REQUIRED TASK:
Write out the data word for word, beginning at the line that contains "Where should I" and stopping after the line that contains "Looking at the". Leave the pictures out of your answer.

ITEMS:
-- Start --

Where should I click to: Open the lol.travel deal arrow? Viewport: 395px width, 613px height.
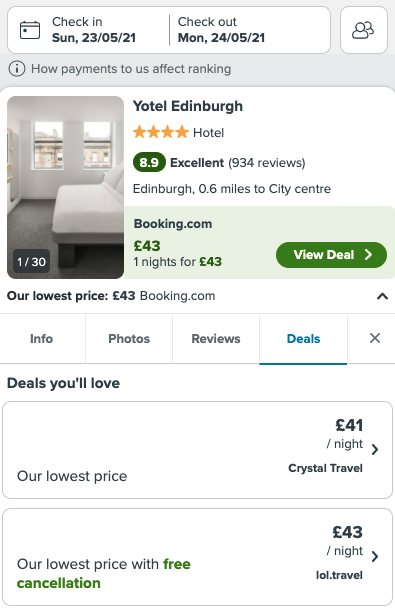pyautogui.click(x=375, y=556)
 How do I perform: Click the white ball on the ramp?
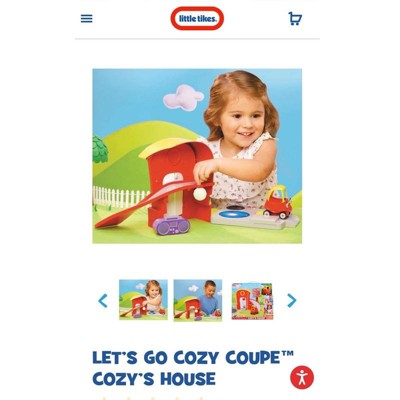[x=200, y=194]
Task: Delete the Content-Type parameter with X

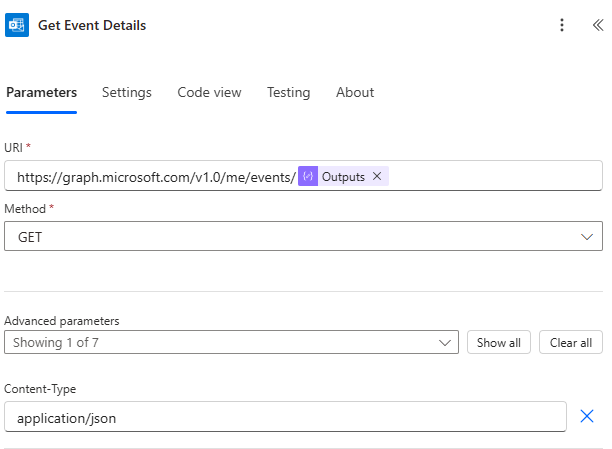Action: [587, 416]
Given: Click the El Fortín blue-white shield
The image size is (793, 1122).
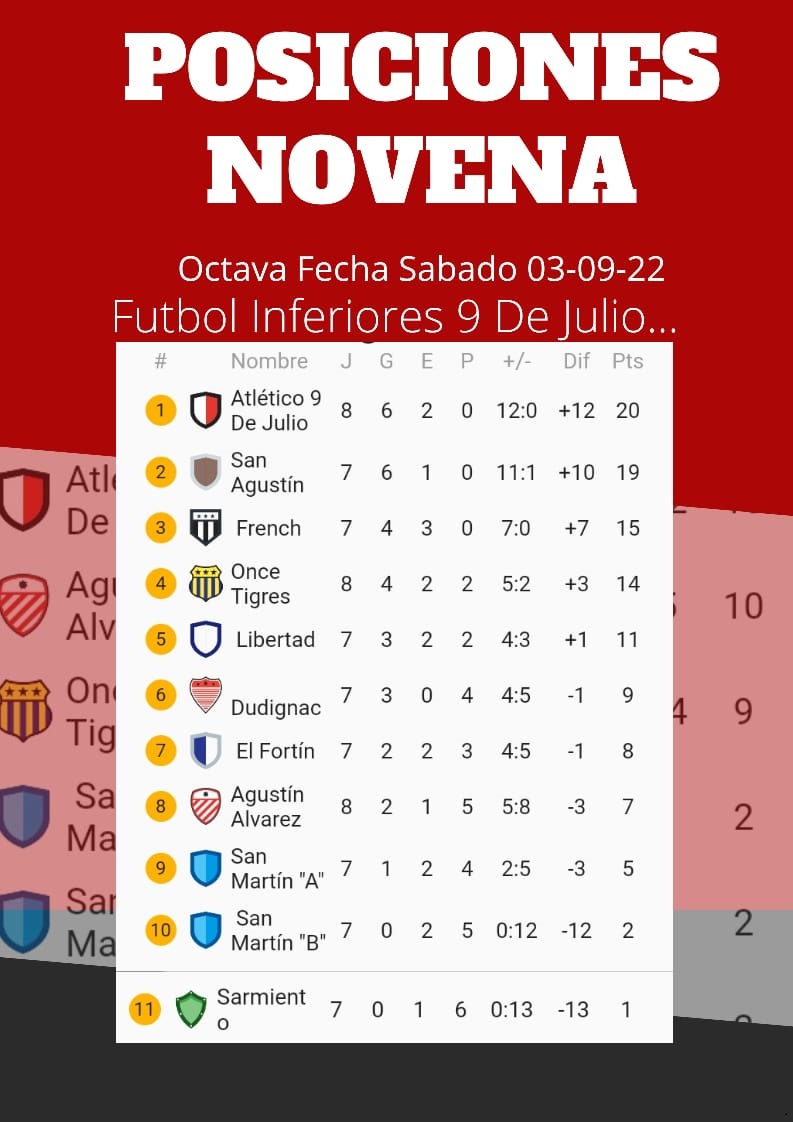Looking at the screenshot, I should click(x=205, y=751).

-- End --
-- Start --

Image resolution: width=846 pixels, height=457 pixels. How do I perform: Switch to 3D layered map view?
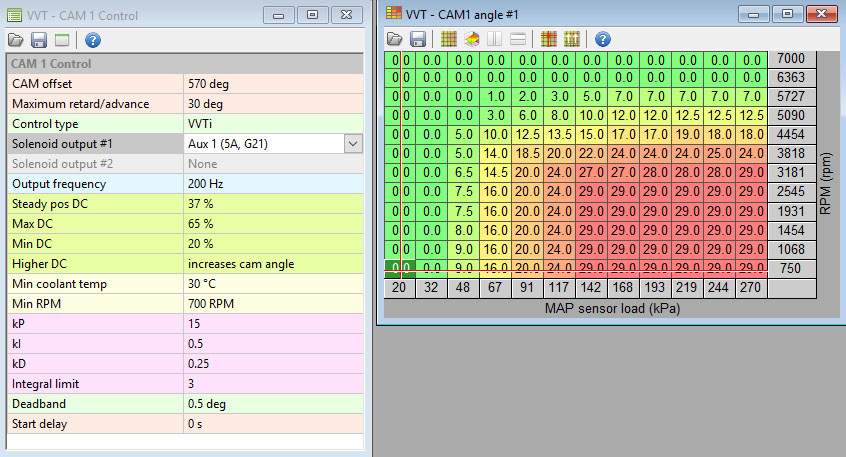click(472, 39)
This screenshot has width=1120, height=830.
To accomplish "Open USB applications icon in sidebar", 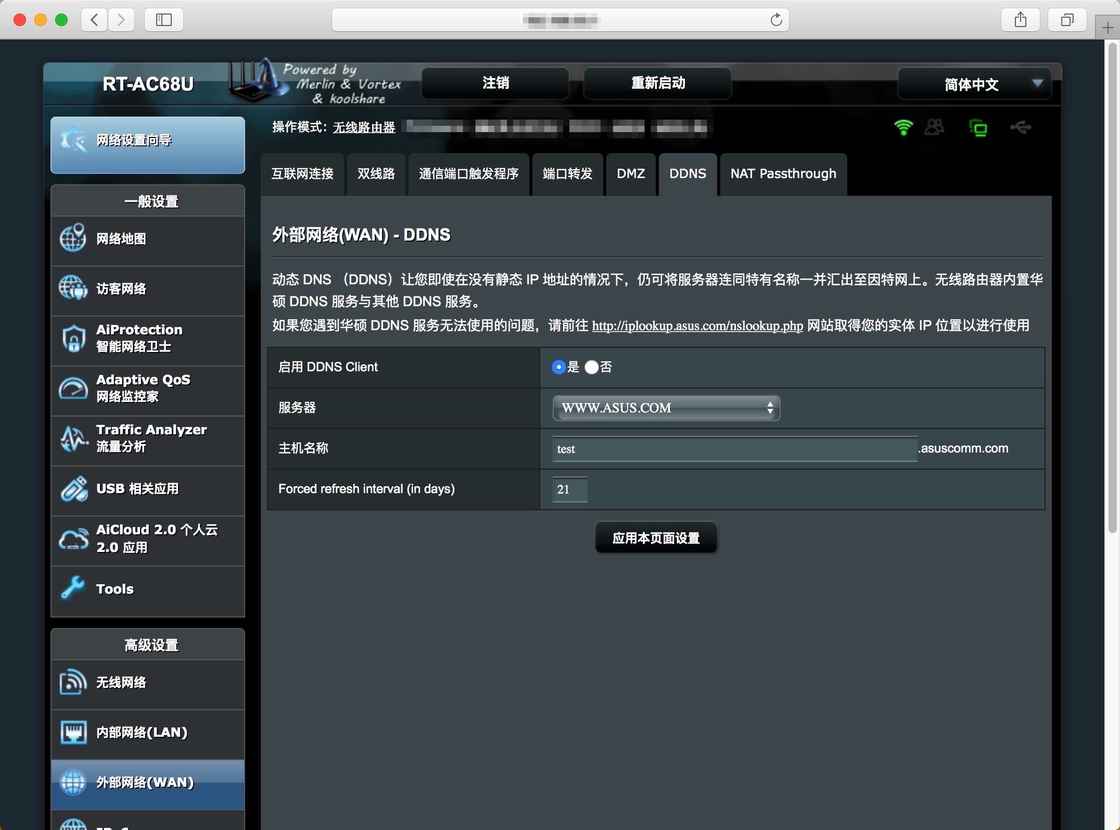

-- End --

EXERCISE SOLUTION:
Where should I click to: Open the lol.travel deal arrow? Viewport: 395px width, 613px height.
pyautogui.click(x=375, y=556)
 How do I perform: Click the white ball on the ramp?
[x=200, y=194]
Task: Delete the Content-Type parameter with X

Action: [587, 416]
Given: Click the El Fortín blue-white shield
The image size is (793, 1122).
Looking at the screenshot, I should click(x=205, y=751).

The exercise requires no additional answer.